Jika terjadi pelanggaran hukum, maka harus dilakukan pengadilan untuk
memulihkan keadilan. Dalam hal terjadinya pelanggaran pidana atau yang dalam
bahasa sehari-hari disebut “kejahatan” maka harus dilakukan pengadilan yang
akan melakukan pemulihan keadilan dengan menjatuhkan hukuman kepada orang
yang melakukan pelanggaran pidana atau kejahatan tersebut.Dengan demikian,
keadilan hukum itu sangat sempit dan memiliki kelemahan.

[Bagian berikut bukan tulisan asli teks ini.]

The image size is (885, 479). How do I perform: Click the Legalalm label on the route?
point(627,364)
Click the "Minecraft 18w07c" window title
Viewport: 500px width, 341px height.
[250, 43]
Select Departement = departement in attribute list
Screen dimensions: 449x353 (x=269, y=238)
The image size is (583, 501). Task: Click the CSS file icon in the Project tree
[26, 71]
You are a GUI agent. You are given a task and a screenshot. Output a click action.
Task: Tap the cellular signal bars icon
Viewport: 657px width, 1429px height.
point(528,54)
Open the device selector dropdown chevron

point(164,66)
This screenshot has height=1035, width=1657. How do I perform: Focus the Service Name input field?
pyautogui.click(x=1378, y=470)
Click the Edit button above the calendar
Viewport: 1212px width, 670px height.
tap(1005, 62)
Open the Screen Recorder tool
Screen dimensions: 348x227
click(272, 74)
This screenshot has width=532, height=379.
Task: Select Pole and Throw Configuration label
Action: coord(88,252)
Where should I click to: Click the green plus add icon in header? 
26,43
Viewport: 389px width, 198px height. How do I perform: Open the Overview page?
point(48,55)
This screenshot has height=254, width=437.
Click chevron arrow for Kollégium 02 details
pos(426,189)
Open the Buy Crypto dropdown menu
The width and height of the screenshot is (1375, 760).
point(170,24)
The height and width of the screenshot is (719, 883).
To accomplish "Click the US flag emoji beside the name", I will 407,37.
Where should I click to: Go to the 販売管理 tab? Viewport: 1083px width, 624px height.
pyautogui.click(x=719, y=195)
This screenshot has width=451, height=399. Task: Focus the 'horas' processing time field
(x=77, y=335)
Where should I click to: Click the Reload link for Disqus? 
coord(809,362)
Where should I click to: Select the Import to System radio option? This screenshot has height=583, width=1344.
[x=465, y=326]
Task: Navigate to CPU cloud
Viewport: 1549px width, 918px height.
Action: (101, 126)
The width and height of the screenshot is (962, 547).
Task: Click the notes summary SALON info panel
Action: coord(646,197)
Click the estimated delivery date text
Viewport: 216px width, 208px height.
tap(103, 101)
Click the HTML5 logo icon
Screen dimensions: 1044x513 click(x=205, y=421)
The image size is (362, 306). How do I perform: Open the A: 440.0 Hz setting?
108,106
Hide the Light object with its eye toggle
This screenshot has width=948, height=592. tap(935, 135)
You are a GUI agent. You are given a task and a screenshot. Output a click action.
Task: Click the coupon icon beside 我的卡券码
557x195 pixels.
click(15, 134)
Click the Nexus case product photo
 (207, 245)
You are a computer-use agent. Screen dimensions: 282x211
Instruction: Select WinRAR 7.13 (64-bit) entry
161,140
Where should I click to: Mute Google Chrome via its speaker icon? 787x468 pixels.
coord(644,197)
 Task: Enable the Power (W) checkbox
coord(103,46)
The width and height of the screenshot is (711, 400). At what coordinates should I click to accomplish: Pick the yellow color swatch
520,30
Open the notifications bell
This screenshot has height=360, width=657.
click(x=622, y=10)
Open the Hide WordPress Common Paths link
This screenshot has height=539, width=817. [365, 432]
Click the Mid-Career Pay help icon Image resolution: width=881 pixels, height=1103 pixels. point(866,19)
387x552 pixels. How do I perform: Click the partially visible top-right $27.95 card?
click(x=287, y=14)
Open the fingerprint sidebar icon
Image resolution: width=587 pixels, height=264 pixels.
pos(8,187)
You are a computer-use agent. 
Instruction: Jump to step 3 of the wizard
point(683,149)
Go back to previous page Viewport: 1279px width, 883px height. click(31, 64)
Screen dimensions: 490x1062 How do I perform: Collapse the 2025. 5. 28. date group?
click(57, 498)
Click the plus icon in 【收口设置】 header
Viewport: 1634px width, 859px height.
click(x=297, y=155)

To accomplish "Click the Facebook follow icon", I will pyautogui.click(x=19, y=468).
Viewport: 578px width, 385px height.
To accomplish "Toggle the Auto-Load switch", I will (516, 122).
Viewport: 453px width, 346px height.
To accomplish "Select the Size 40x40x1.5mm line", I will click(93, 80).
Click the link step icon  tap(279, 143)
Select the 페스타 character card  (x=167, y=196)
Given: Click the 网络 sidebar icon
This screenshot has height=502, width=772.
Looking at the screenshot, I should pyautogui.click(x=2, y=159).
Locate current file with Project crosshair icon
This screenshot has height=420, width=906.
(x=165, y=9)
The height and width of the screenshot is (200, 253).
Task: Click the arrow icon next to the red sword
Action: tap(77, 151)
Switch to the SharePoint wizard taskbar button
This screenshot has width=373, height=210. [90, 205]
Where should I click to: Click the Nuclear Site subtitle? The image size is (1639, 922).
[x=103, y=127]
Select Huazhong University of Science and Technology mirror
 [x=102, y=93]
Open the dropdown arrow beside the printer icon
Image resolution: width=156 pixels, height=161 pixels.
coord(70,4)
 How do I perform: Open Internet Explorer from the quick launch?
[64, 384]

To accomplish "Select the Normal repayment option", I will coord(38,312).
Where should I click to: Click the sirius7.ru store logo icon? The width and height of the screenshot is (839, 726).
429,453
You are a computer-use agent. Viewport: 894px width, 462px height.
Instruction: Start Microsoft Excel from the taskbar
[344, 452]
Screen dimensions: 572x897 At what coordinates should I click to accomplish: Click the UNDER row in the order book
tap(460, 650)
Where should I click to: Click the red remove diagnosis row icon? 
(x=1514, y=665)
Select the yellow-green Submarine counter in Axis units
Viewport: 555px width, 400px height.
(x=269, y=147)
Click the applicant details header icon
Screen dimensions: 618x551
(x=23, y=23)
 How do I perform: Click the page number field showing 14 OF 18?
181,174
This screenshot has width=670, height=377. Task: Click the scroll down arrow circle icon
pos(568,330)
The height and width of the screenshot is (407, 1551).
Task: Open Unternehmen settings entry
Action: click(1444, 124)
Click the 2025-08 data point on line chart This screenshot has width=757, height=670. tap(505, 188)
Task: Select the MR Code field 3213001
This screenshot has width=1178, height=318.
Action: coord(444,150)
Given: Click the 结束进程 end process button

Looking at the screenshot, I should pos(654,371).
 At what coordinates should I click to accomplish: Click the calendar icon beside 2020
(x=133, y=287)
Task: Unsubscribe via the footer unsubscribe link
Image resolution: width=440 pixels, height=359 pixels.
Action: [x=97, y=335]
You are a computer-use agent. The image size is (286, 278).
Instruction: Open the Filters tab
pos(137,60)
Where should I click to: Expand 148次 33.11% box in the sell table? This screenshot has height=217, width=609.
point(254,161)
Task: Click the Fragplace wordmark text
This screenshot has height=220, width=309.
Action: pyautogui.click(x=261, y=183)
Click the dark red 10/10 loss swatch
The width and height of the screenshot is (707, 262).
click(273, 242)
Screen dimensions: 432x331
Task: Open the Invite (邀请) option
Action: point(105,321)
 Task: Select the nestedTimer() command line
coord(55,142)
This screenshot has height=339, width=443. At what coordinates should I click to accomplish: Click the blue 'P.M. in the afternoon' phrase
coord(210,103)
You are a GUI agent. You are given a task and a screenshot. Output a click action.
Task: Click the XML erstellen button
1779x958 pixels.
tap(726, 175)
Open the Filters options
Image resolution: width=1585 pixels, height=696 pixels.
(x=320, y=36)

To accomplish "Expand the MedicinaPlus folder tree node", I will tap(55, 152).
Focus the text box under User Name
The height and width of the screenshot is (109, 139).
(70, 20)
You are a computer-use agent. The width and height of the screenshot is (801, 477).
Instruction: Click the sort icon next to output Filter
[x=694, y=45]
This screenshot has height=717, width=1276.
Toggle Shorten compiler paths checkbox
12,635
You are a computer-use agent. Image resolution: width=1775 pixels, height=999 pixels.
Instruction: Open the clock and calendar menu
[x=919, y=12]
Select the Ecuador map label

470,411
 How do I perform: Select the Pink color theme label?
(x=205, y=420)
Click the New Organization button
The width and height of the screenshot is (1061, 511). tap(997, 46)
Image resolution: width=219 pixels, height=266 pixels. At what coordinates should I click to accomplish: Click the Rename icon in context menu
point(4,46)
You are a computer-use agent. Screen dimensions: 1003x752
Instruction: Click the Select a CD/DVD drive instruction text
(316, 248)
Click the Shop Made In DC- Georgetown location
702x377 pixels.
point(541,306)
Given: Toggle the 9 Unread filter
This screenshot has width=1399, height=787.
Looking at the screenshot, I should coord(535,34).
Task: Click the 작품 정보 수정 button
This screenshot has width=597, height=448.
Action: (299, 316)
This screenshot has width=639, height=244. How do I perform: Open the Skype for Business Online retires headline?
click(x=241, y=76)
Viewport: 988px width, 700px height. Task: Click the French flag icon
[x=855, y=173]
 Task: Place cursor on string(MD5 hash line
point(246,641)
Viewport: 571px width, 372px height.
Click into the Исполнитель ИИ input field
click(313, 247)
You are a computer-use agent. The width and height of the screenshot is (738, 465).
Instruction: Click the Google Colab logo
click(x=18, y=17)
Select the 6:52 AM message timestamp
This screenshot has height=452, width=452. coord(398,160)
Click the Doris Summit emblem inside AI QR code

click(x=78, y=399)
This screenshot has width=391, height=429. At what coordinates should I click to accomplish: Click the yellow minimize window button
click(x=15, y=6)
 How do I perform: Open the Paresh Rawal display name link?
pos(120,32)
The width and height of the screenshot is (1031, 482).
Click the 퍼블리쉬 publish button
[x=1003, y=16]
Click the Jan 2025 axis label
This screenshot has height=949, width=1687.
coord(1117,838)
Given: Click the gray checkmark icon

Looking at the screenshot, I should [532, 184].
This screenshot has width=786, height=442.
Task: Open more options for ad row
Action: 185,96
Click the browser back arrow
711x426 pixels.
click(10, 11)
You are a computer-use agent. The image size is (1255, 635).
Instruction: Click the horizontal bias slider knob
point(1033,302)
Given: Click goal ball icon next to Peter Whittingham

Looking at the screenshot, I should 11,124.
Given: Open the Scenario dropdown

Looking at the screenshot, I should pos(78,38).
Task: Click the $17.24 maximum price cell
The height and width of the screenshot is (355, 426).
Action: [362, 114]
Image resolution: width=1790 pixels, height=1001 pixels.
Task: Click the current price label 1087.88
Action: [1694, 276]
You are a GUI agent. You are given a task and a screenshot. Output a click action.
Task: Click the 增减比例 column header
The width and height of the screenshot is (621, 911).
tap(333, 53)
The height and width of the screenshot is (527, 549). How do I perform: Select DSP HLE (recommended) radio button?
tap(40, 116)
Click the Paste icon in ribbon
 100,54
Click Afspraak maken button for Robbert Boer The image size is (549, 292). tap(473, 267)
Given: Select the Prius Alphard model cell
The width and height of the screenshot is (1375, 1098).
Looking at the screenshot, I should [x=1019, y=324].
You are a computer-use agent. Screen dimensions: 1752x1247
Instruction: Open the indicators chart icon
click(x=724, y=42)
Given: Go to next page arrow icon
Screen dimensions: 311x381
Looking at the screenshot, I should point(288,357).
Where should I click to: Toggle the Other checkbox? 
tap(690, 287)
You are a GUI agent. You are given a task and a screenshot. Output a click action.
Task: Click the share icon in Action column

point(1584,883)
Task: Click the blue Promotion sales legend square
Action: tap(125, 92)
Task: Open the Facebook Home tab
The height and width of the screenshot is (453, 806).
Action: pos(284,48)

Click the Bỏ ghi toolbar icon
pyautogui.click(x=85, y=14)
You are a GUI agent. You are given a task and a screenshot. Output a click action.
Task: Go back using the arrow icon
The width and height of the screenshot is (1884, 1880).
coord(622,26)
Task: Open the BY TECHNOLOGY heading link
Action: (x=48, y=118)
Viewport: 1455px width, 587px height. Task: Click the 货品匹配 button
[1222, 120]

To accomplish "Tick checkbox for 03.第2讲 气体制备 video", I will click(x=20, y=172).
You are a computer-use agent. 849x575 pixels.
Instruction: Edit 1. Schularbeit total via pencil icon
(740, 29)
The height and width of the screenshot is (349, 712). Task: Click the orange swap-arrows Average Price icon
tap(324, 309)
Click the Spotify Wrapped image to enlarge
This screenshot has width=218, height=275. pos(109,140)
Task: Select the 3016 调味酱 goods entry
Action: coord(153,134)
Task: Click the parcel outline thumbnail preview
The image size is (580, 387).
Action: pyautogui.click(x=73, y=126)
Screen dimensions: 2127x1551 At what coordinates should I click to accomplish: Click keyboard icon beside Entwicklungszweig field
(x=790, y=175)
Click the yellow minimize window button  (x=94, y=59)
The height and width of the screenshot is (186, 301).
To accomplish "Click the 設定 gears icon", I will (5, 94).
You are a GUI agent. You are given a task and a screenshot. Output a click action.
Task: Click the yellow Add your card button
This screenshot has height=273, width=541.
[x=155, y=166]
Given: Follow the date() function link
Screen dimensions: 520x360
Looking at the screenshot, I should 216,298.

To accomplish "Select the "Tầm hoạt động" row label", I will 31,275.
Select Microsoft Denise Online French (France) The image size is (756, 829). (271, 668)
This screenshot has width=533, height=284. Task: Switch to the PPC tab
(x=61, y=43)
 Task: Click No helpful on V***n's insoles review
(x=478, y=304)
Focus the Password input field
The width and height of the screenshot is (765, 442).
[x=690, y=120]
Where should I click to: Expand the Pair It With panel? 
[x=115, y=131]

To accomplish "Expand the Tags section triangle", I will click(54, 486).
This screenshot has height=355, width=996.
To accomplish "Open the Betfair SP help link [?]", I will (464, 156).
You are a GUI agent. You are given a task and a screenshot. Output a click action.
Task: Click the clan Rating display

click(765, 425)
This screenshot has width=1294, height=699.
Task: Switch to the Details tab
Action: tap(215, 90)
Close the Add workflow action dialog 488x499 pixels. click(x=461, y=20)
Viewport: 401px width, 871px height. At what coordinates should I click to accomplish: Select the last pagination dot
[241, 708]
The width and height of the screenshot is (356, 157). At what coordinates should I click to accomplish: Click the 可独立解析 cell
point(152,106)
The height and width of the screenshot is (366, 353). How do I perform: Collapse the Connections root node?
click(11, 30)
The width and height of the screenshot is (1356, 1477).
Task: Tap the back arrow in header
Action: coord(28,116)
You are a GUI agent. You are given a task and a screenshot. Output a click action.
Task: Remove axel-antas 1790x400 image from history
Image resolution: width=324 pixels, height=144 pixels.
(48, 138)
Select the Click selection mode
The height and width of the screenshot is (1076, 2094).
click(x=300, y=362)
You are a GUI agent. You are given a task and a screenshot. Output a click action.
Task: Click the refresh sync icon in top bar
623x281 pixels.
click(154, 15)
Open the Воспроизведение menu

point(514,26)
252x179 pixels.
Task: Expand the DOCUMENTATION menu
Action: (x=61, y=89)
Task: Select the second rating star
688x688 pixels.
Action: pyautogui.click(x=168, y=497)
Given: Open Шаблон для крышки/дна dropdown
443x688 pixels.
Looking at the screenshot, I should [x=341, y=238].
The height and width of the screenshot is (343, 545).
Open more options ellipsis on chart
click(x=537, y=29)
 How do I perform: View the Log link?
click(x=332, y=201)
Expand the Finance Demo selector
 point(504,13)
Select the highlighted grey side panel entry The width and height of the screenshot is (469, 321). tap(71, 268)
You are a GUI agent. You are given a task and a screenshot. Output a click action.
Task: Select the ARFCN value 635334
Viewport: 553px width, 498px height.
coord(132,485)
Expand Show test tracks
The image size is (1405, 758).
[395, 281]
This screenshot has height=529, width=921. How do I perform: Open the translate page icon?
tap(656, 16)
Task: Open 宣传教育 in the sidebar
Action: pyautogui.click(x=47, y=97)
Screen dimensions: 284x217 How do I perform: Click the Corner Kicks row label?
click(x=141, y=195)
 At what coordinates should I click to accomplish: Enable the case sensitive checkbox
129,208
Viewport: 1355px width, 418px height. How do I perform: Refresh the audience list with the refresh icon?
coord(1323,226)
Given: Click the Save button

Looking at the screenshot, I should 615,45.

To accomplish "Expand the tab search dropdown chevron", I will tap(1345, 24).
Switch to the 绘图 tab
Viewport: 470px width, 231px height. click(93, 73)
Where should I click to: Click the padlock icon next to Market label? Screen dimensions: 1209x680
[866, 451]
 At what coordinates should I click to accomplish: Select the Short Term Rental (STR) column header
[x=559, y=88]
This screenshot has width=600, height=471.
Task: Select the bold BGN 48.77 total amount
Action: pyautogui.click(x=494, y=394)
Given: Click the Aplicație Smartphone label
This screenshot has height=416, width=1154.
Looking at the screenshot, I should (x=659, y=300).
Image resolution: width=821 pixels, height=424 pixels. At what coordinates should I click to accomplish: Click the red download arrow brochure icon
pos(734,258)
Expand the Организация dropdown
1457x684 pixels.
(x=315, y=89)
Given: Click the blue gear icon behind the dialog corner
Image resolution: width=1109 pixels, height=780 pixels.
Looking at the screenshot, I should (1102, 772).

Misalnya, untuk kejahatan-kejahatan berat jika yang ditegakkan keadilan hukum


saja, yang terjadi hanyalah para pelaku di hadapkan ke pengadilan dan dijatuhi
hukuman sesuai ketentuan hukum yang berlaku. Misalnya orang-orang yang
paling bertanggungjawab akan dihukum seumur hidup, pelaksana di lapangan
sepuluh tahun, dan sebagainya. Tetapi keadaan para korban akan tetap saja.
Orang-orang yang diperkosa tetap dalam penderitaan batin.Keadilan hukum, yaitu
pengadilan dan penghukuman bagi para pelaku kejahatan di masa pendudukan
militer Indonesia diperlukan agar tragedi kekerasan seperti itu tidak terulang lagi.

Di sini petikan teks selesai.